• **Records contained in a dataset**
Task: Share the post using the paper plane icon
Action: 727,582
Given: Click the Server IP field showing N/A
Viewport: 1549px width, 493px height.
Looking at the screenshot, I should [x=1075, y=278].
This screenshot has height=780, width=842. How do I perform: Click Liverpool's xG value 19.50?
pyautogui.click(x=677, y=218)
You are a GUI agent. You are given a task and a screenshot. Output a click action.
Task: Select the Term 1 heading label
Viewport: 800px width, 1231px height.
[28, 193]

* * *

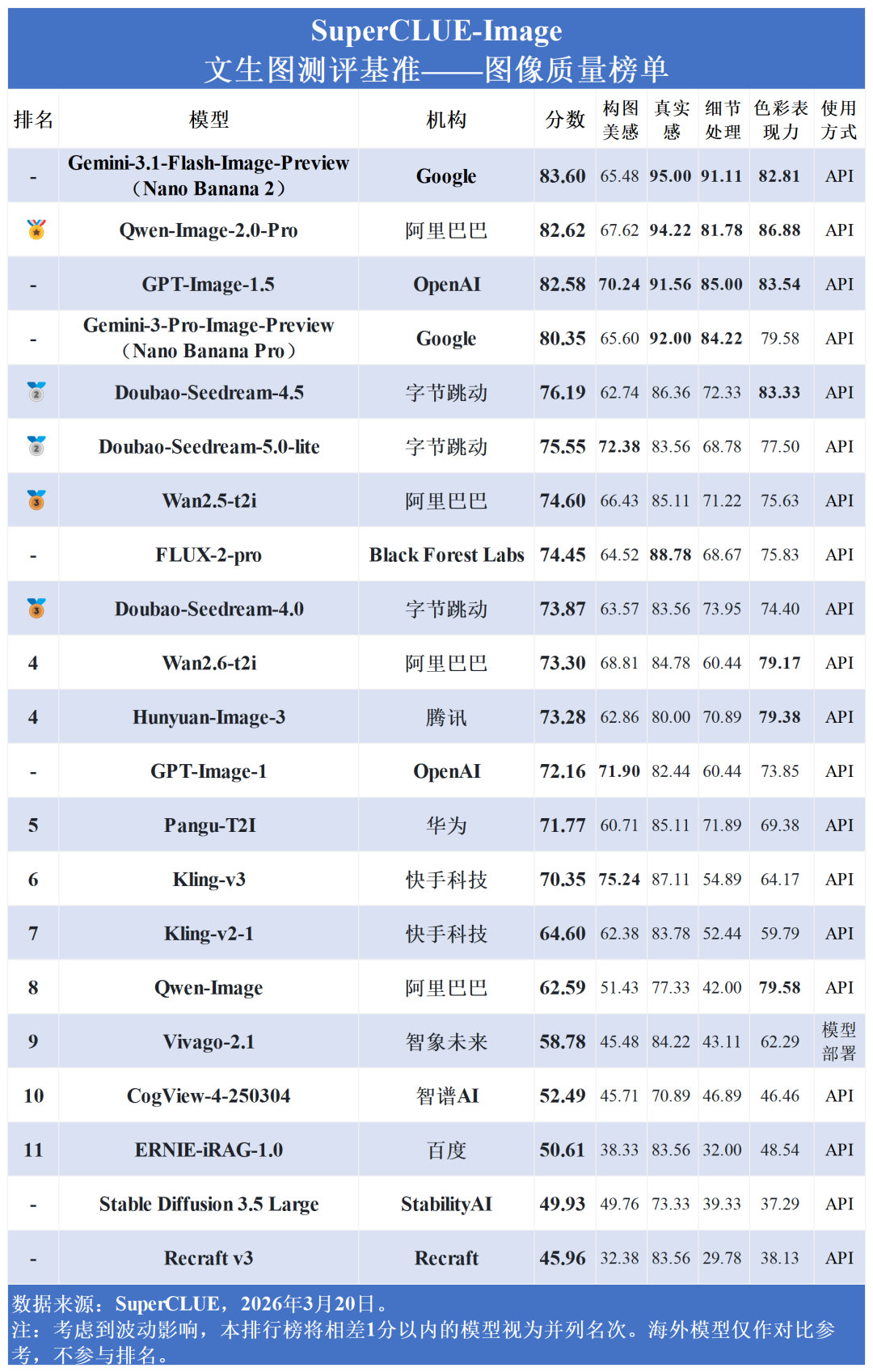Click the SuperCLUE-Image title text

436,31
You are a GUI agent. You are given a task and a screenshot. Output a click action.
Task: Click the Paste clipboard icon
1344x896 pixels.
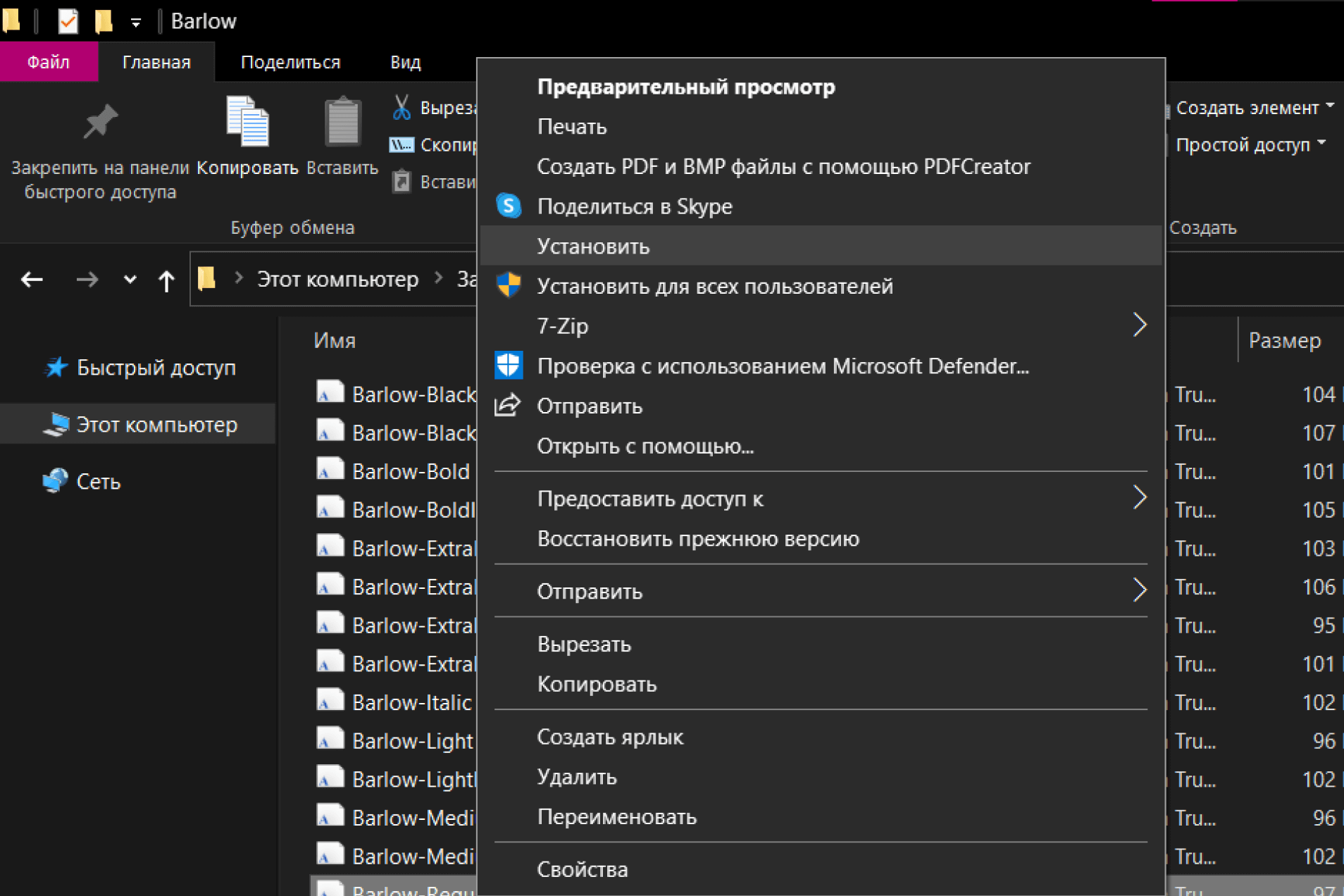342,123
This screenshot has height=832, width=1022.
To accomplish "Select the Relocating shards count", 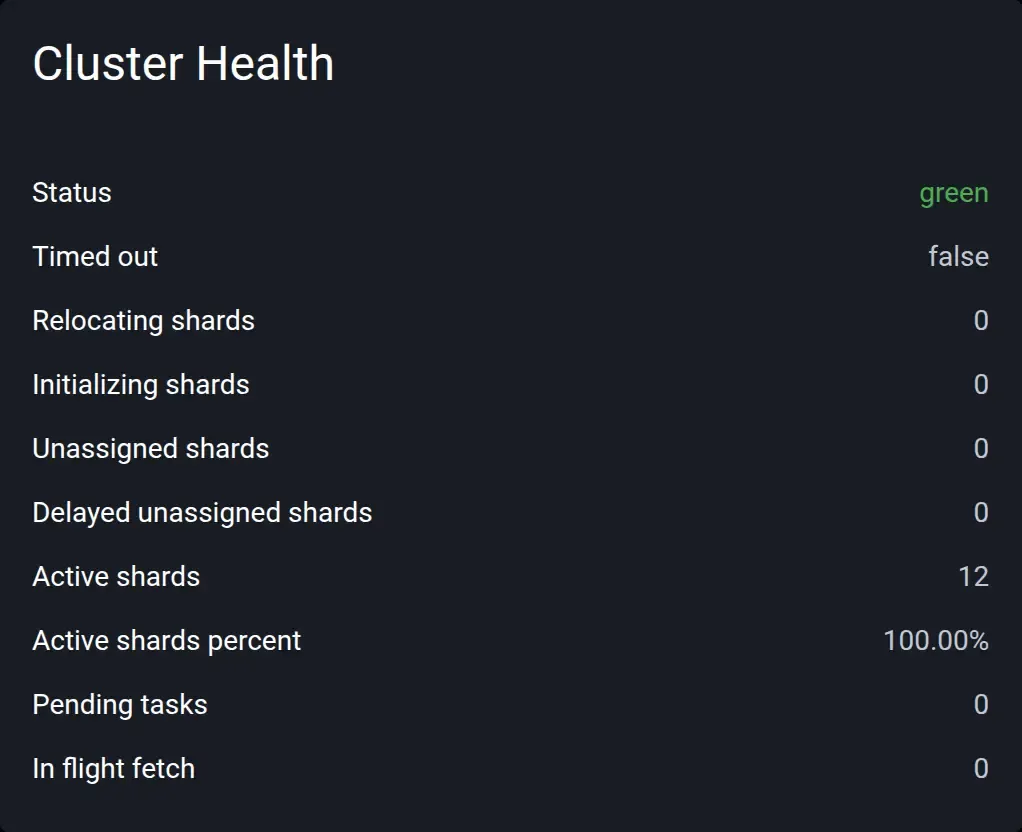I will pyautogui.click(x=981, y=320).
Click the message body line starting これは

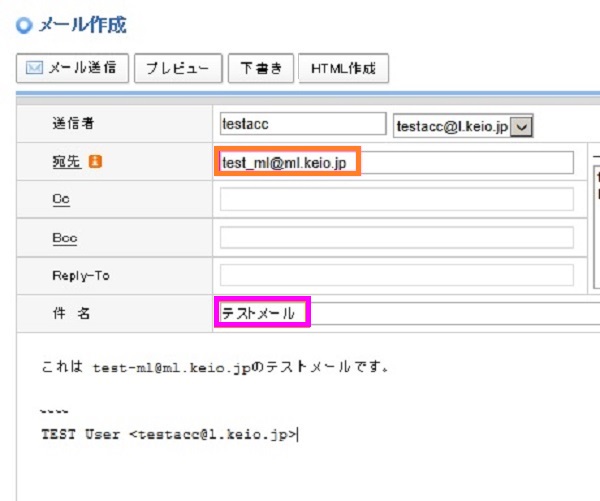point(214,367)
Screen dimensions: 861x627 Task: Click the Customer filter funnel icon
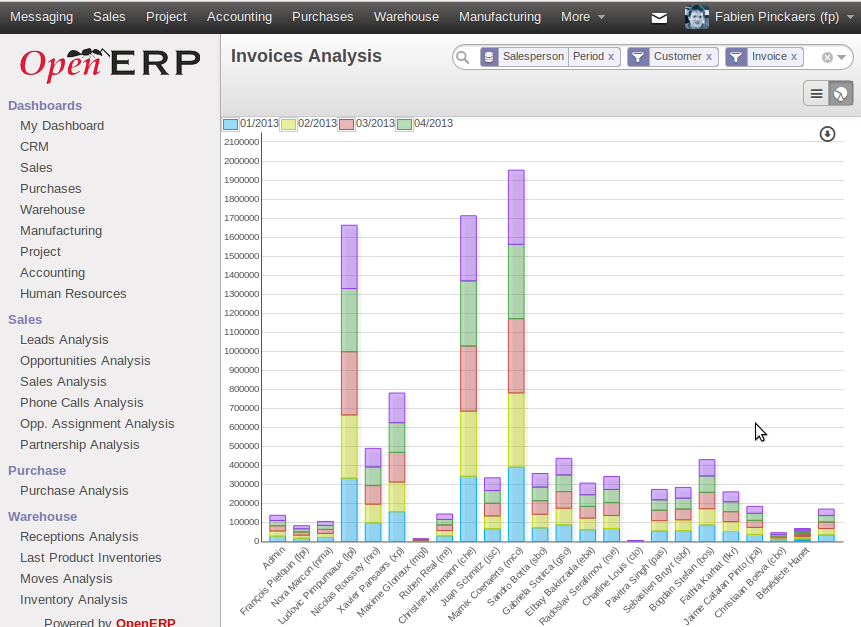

• **REQUIRED TASK**
Copy the data above word for word, beginning at the line that contains "Task: Share the" and stopping after the line that contains "pyautogui.click(x=677, y=218)".

• **TASK RESULT**
Task: Share the post using the paper plane icon
Action: 727,582
Given: Click the Server IP field showing N/A
Viewport: 1549px width, 493px height.
Looking at the screenshot, I should [x=1075, y=278].
This screenshot has height=780, width=842. How do I perform: Click Liverpool's xG value 19.50?
pyautogui.click(x=677, y=218)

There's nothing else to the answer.